The rally was held at a church attended by Denmark Vesey, leader of a celebrated 1822 slave
revolt. I wanted to visit that church once again. Myron Washington rode with me and together we
found the soaring Emanuel AME Church where Vesey had served as a lay preacher. We also
found the house where Vesey had lived after purchasing his own freedom.
An estimated 9,000 slaves had enlisted in a plan to seize ships and, relying on Veseys knowledge
of navigation, sail to Santo Domingo where slavery had been abolished in 1790. The plot was
betrayed and Vesey and 27 other freedom fighters had been hanged a few dozen yards from the
church.
Its wrong that his house is not open to the public, Washington said.
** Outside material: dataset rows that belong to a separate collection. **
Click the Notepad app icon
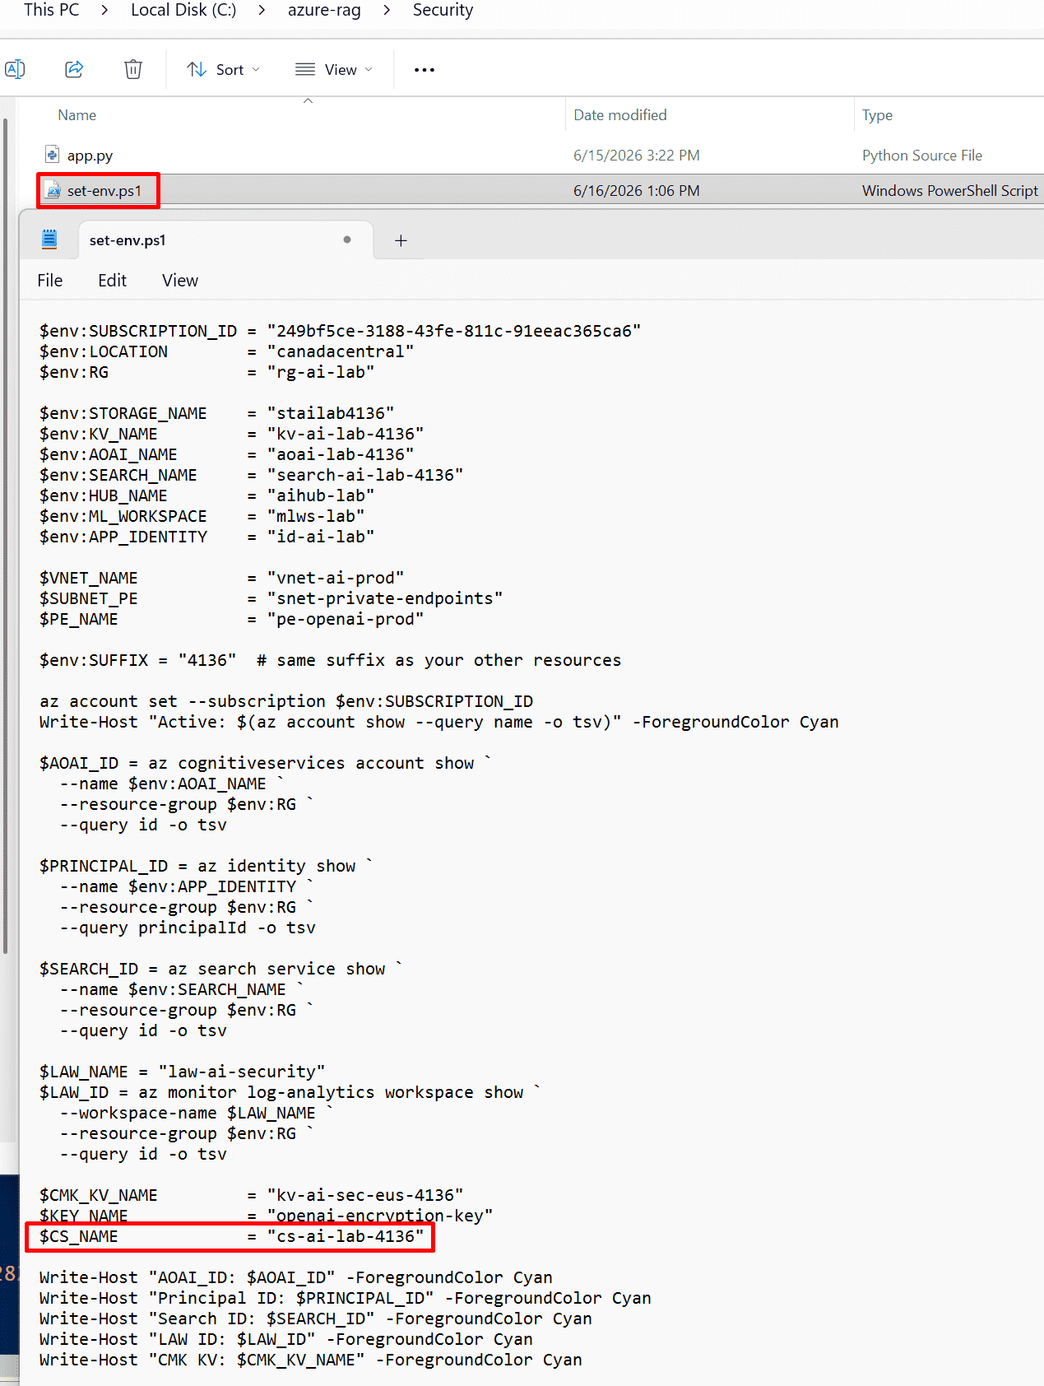 [x=49, y=240]
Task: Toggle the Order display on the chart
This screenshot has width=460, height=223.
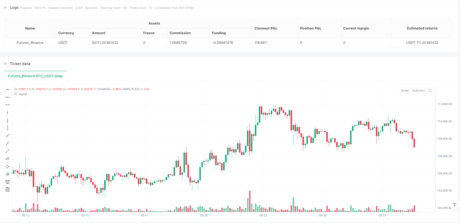Action: pos(405,90)
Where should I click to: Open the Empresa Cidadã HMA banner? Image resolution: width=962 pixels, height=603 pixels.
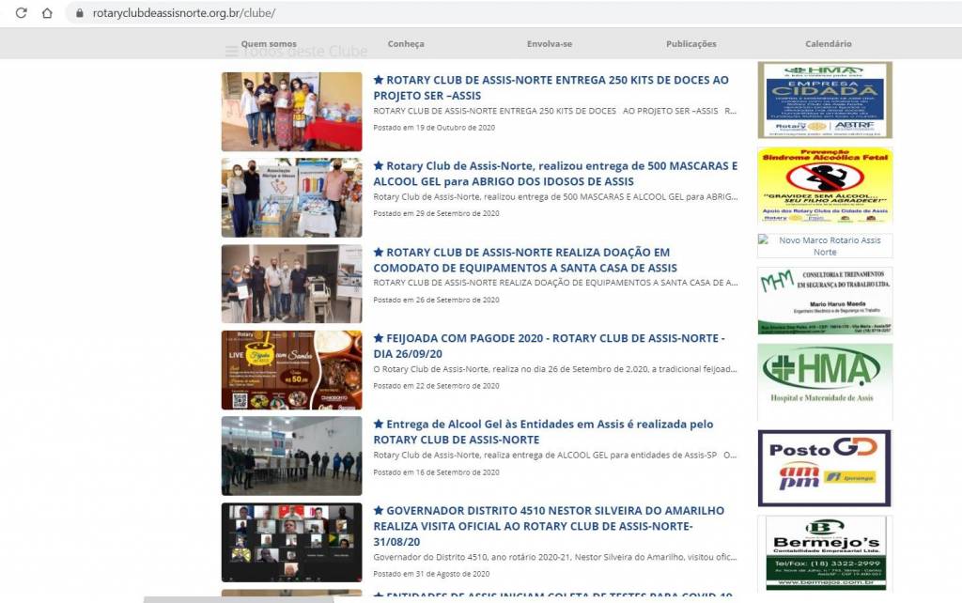point(824,100)
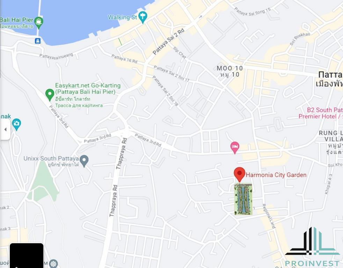The width and height of the screenshot is (343, 268).
Task: Collapse the side panel arrow tab
Action: [5, 129]
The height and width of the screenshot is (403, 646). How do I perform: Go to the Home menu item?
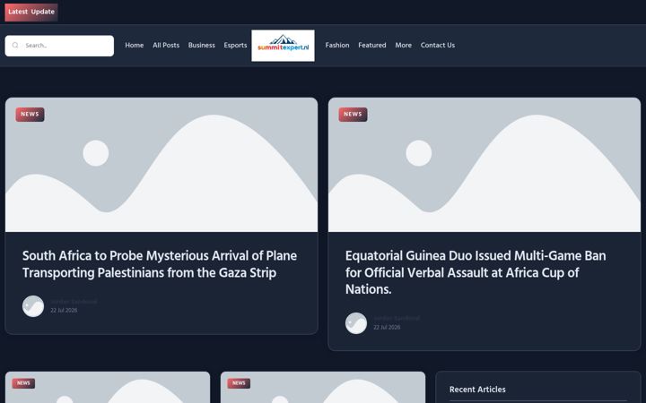point(135,46)
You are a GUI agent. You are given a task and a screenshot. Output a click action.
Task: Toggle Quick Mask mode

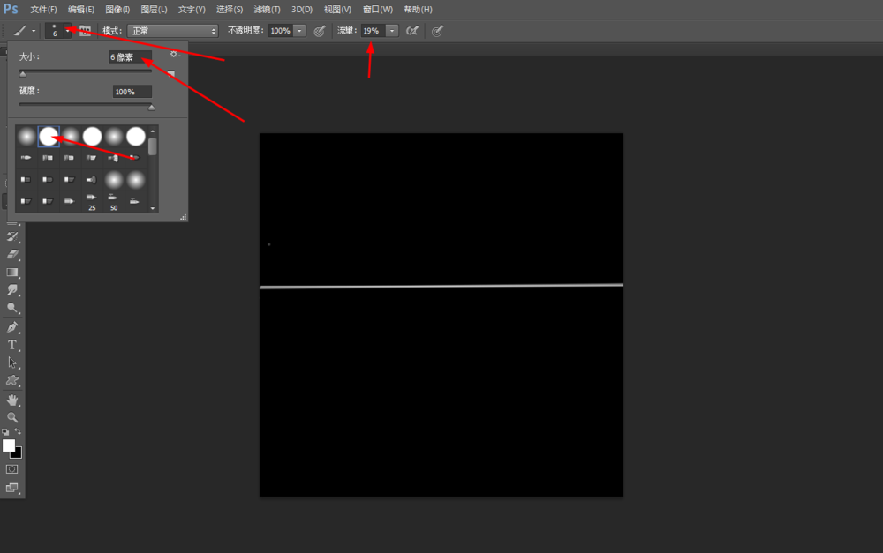(x=11, y=469)
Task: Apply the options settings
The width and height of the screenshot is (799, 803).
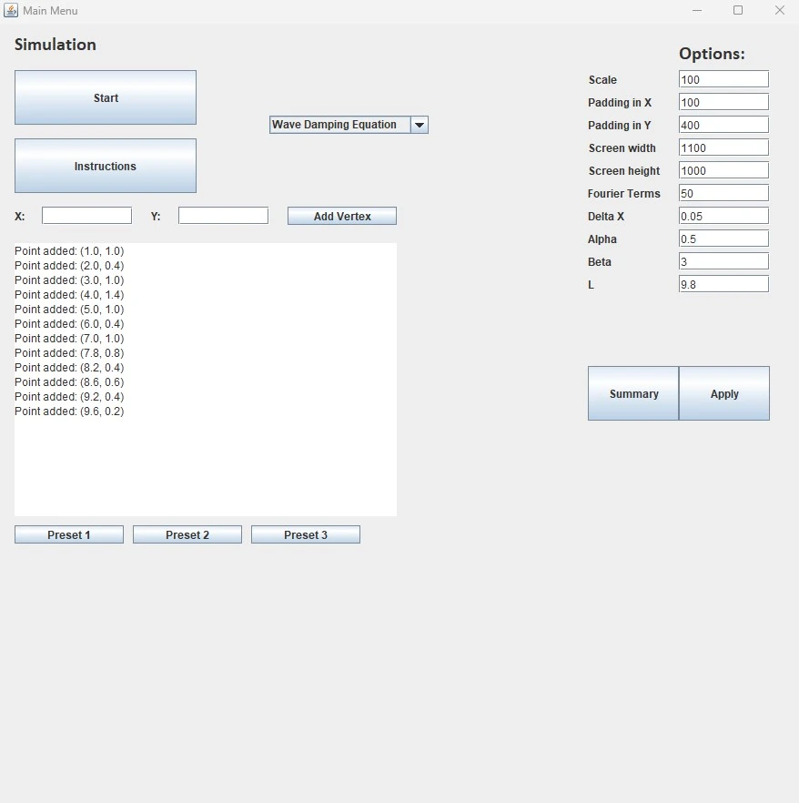Action: (x=724, y=393)

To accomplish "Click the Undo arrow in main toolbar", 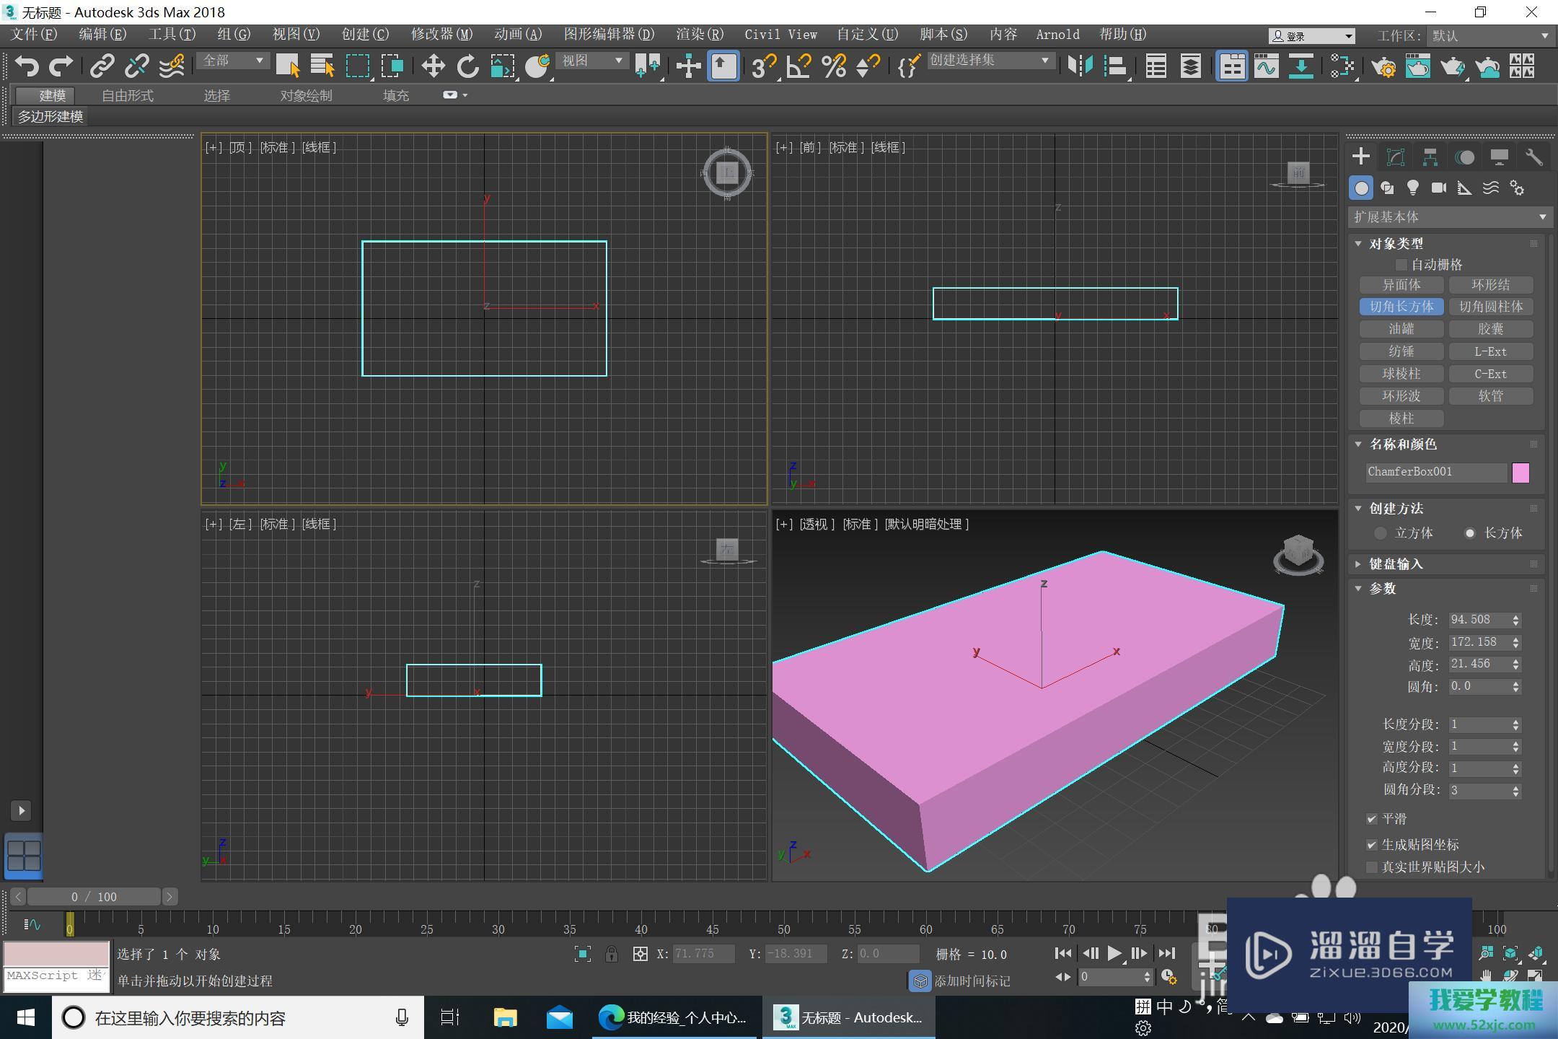I will (x=27, y=66).
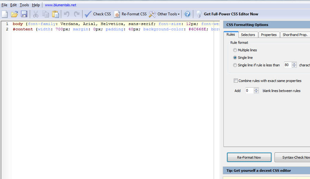Visit the www.blumentals.net link
Screen dimensions: 310x179
(61, 5)
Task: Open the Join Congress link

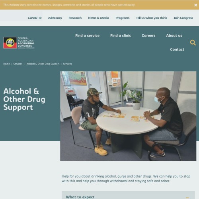Action: click(x=183, y=18)
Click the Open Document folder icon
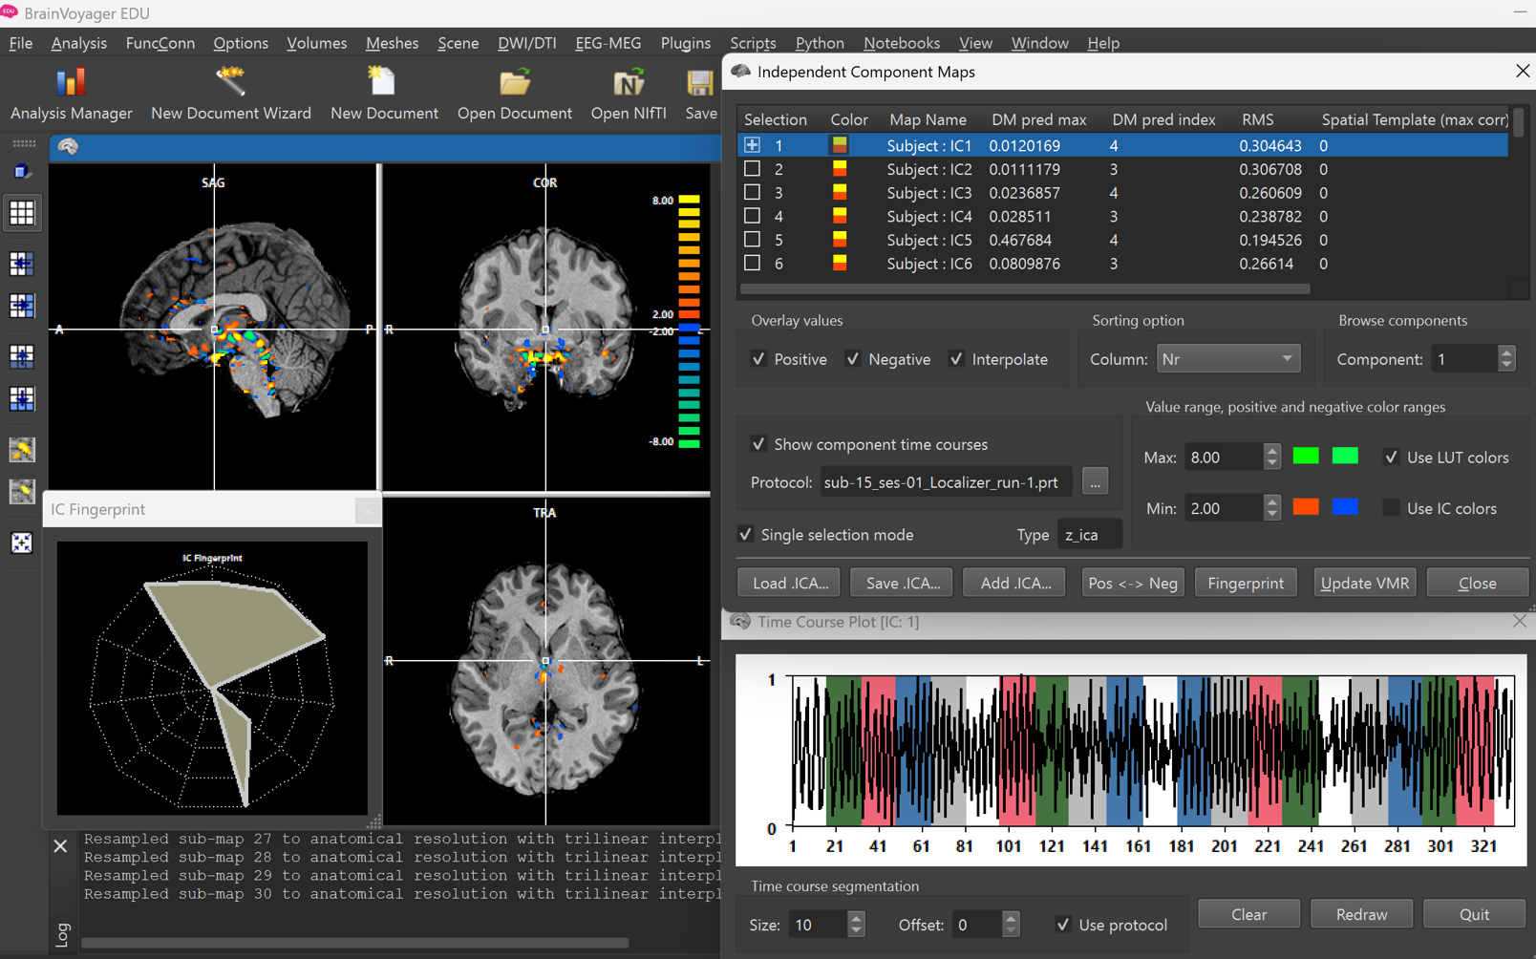Screen dimensions: 1536x959 514,84
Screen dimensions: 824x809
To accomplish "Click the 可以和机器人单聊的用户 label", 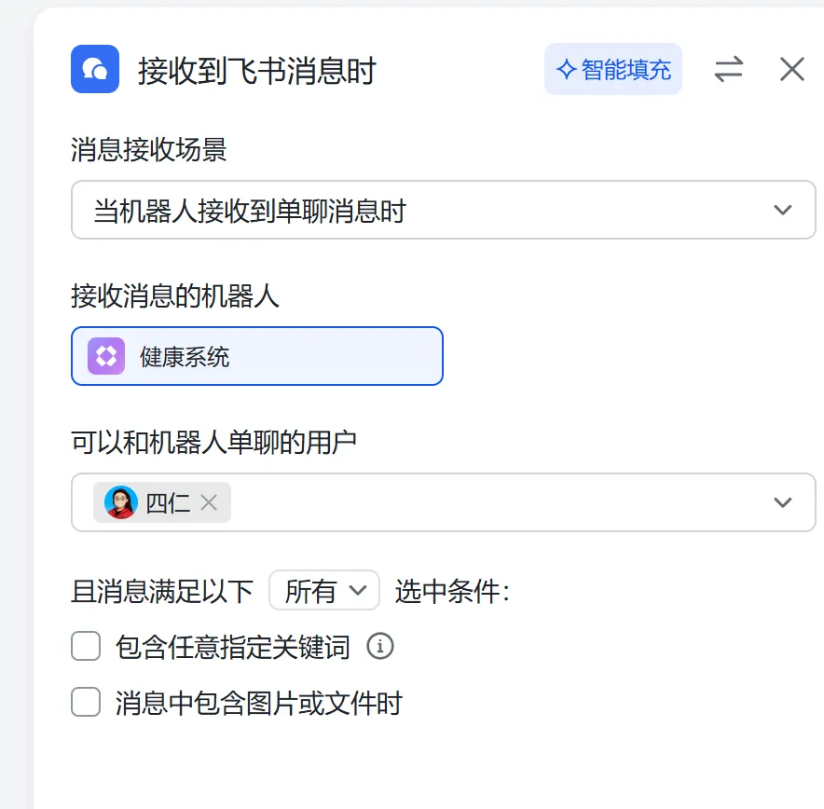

That house should be a
shrine.
As we drove off, Washington spoke of how hard it is to organize workers in the face of employer
union-busting. I nodded, But if Denmark Vesey could organize 9,000 slaves in 1822, I guess we
can organize workers in Charleston in 2001.
One step in that direction involves Winyah Stevedoring, the company that supplied the non-union
workers that touched off the struggle. The company is suing ILA locals, local presidents and 27
members of the union individually for $1.5 million, claiming loss of income. But, as Kenneth Riley
said, the Winyah workers themselves are organizing to become members of the ILA.